Derrière cette volonté de préserver la biodiversité, se cache un message fort : celui de demander à la Commission de proposer des actes juridiques visant à supprimer progressivement les pesticides de synthèse d’ici à 2035. Il demande de surcroît de diminuer l’utilisation de pesticides de synthèse dans l’agriculture de l’UE d’ici à 2030, en commençant par supprimer les produits les plus dangereux, de manière à ne plus recourir à des pesticides de synthèse à l’horizon 2035. L’initiative demande également à restaurer les écosystèmes naturels dans les zones agricoles pour que l’agriculture devienne un moyen de rétablir la biodiversité, ou encore de donner un nouveau souffle à l’agriculture biologique en Europe.
Est clairement montré du doigt, l’ennemi public numéro sur le terrain des pesticides : le glyphosate.
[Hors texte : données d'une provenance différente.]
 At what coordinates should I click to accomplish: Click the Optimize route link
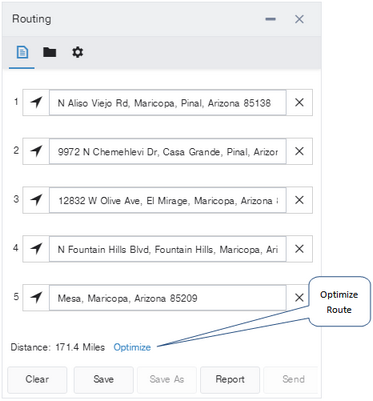(132, 347)
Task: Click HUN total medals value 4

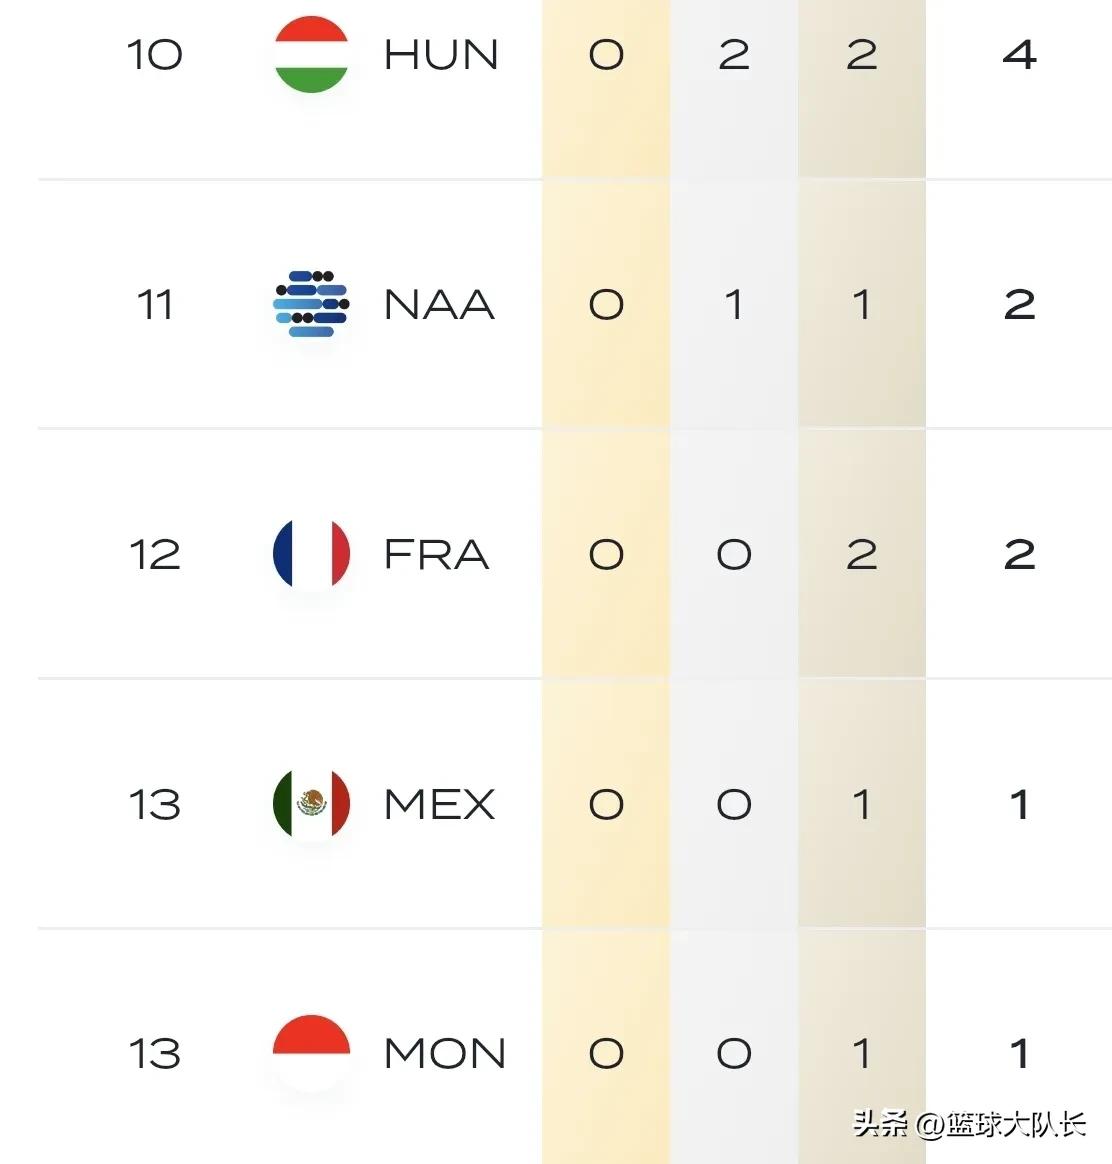Action: (1019, 55)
Son interdiction avait été discutée devant le Parlement européen mais la Commission avait ré-autorisé pour cinq ans la molécule malgré son classement comme « cancérigène probable » par le centre international de recherche sur le cancer (CIRC) en 2015. Pour reprendre les mots d’Emmanuel Macron, « on n’y arrivera pas » à 100% en 3 ans. Par ses mots le message était très clair : l’interdiction du glyphosate selon Emmanuel Macron « tuerait notre agriculture ». Cet acte de parole s’est accompagné en mai 2018 d’un rejet par les députés Français d’un amendement visant à inscrire dans la loi l’interdiction du glyphosate avec des dérogations jusqu’en 2023. Si cette ICE est validée, l’Union devra donc répondre aux demandes des citoyens pour une agriculture sans pesticides de synthèse et respectueuse des abeilles, d’autant que cet objectif fait partie intégrante du pacte vert pour l’Europe.
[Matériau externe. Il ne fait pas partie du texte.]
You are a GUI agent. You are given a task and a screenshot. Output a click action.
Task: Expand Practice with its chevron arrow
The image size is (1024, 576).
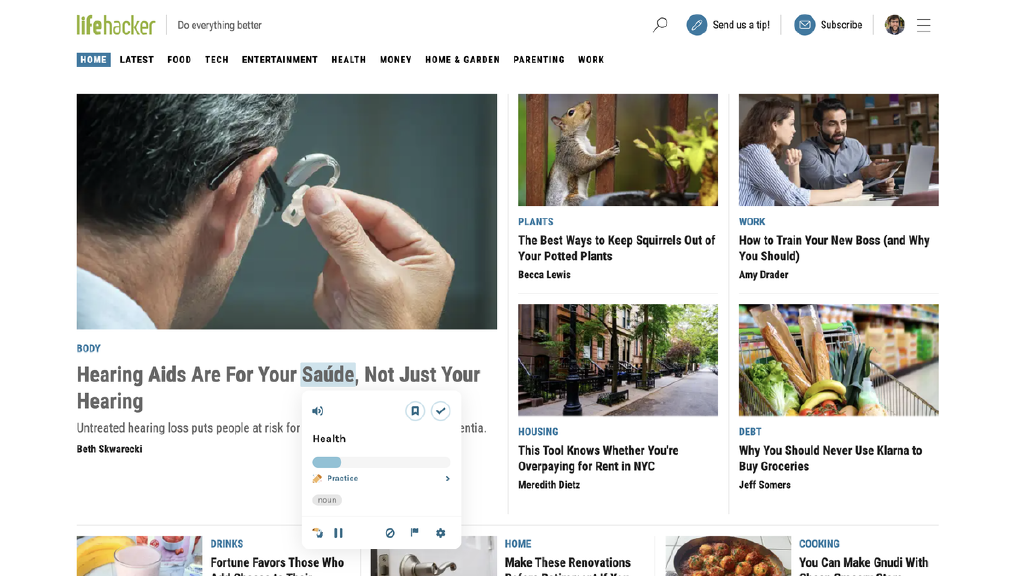[448, 478]
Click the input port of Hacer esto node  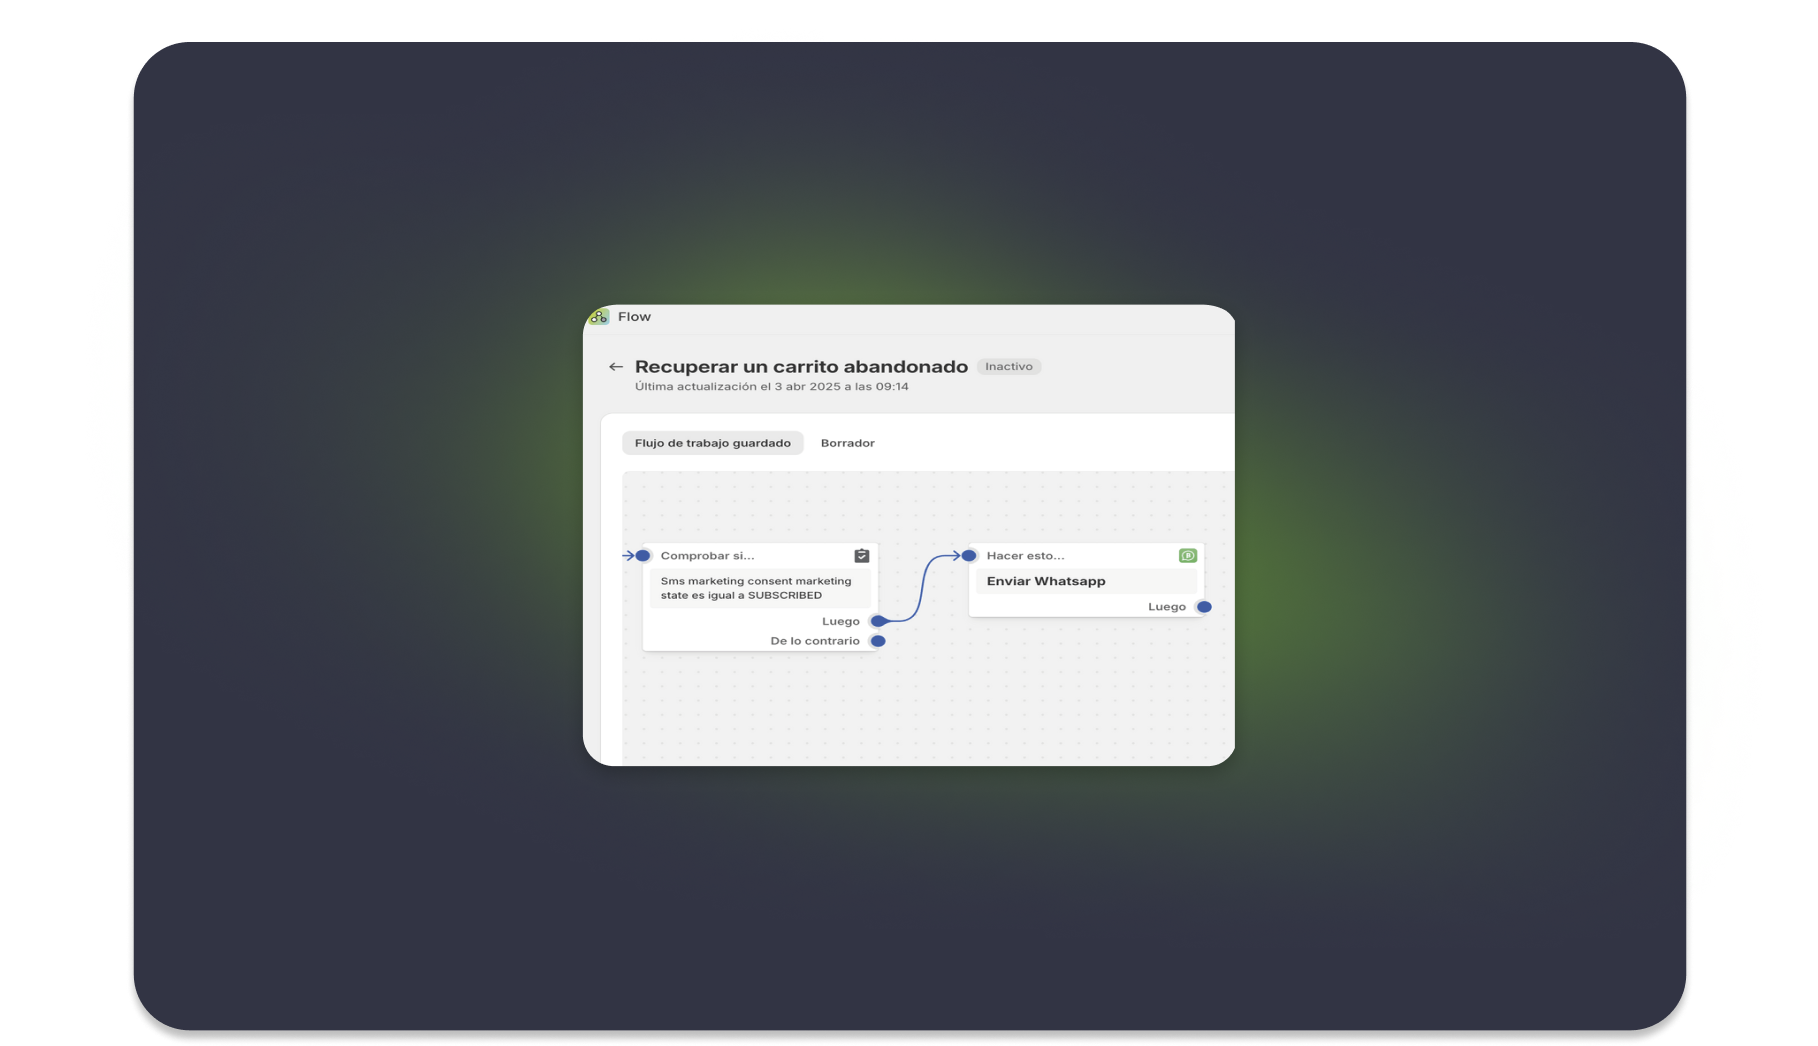[x=969, y=556]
La prise en compte de la biodiversité de plus en plus importante par les Etats membres et l’Europe
L’impulsion donnée par les Etats membres pour la préservation des abeilles remonte aux années 2000 par une affaire de la Cour de Justice, celle des "abeilles danoises". Le droit communautaire ne s’opposait pas à la législation danoise qui vise à protéger l’abeille brune de Læsø, menacée de disparition en cas de croisement avec d’autres races d’abeilles.
Afin de protéger une population indigène d’abeilles dans des zones spécifiques, un arrêté danois prévoyait que seules les abeilles butineuses de la sous-espèce Apis (abeille brune de Læsø) pouvaient être détenues sur l’île de Læsø et sur certaines îles environnantes. Cette réglementation interdisait également l’importation, à Læsø, d’abeilles domestiques vivantes et de substances sexuelles d’abeilles domestiques. Le Kriminalret i Fredsrikshavn (tribunal correctionnel) avait jugé une femme pour avoir détenu à Læsø d’autres abeilles que les abeilles brunes de Læsø. Considérant que la réglementation danoise entrave la libre circulation des marchandises, le Kriminalrat a donc décidé d’interroger la Cour sur la conformité de celle-ci avec le droit communautaire.
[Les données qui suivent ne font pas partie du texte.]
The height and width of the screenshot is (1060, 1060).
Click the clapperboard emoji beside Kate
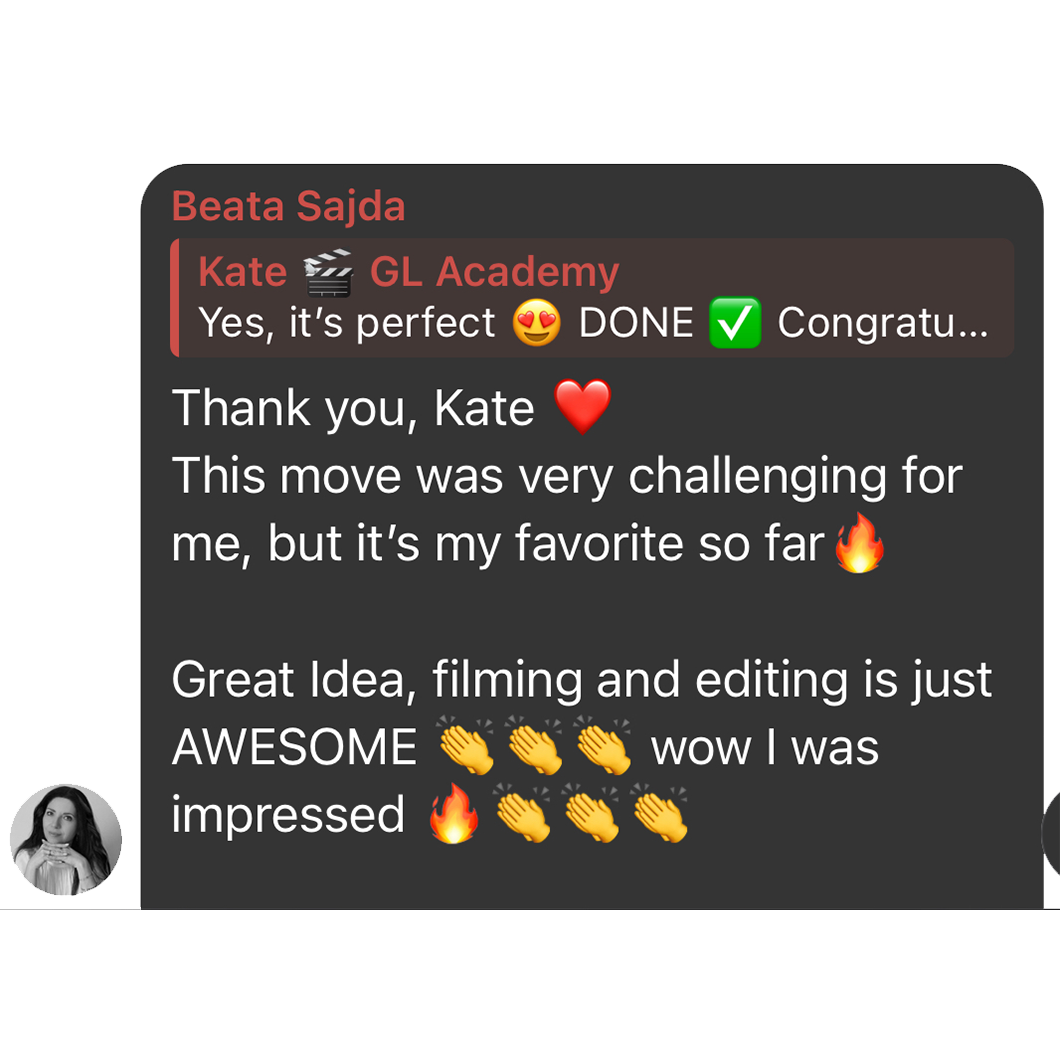pyautogui.click(x=328, y=272)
La Cour a tout d’abord relevé qu’en l’absence d’harmonisation des dispositions des États membres relatifs à la commercialisation des abeilles, les législations nationales restent applicables, dans le respect des dispositions des traités. La Cour admet que, par le biais de l’interdiction d’importer des abeilles sur l’île concernée, la législation en cause est en effet susceptible d’entraver le commerce entre États membres et constitue dès lors une mesure d’effet équivalant à une restriction quantitative. Elle reconnaît cependant que les mesures de préservation d’une population animale indigène qui présente des caractéristiques distinctes contribuent à maintenir la biodiversité en garantissant la subsistance de la population concernée.
L’environnement est concilié par le juge de l’Union dès les origines pour concilier les différents objectifs et a servi de pionnier pour la prise en compte d’autres éléments d’intérêts généraux (santé publique, protection des consommateurs).